#### The task
Skip the images and copy each record exactly as written.

◇ ◇ ◇ ◇

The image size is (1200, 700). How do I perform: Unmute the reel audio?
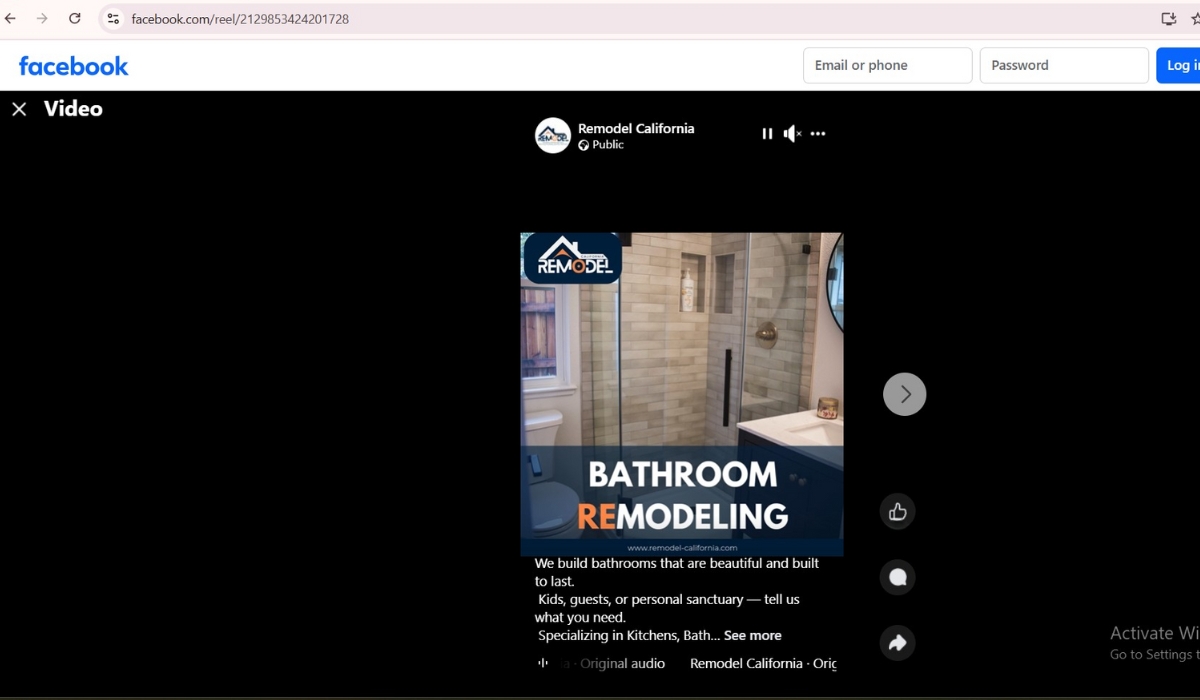click(x=792, y=134)
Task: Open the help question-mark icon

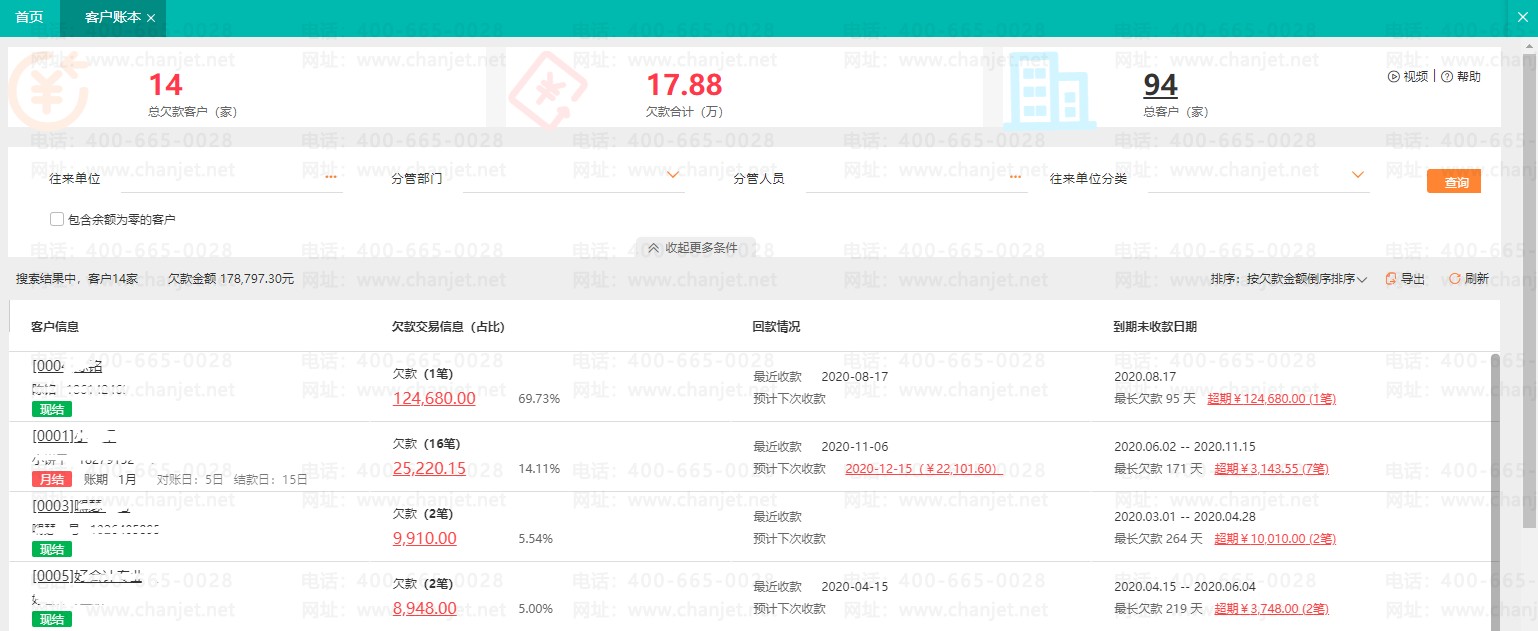Action: pos(1446,77)
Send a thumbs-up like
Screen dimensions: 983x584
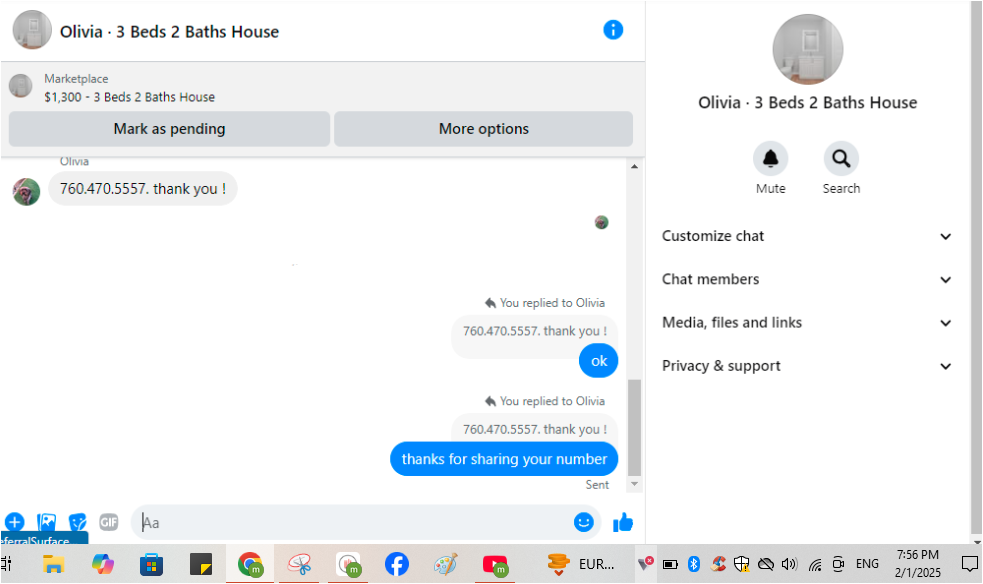[x=623, y=522]
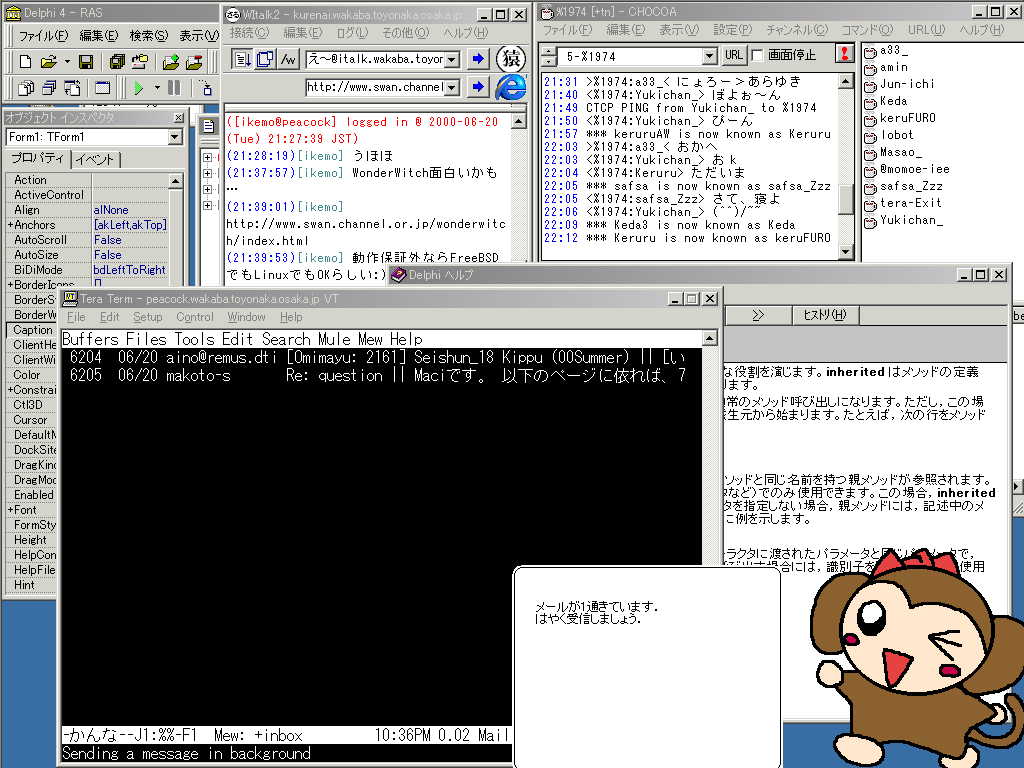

◇ ◇ ◇ ◇

#### Written solution
The image size is (1200, 700). How do I perform: Unmute the reel audio?
click(x=792, y=134)
Task: Open the help question-mark icon

Action: pos(1446,77)
Send a thumbs-up like
Screen dimensions: 983x584
[x=623, y=522]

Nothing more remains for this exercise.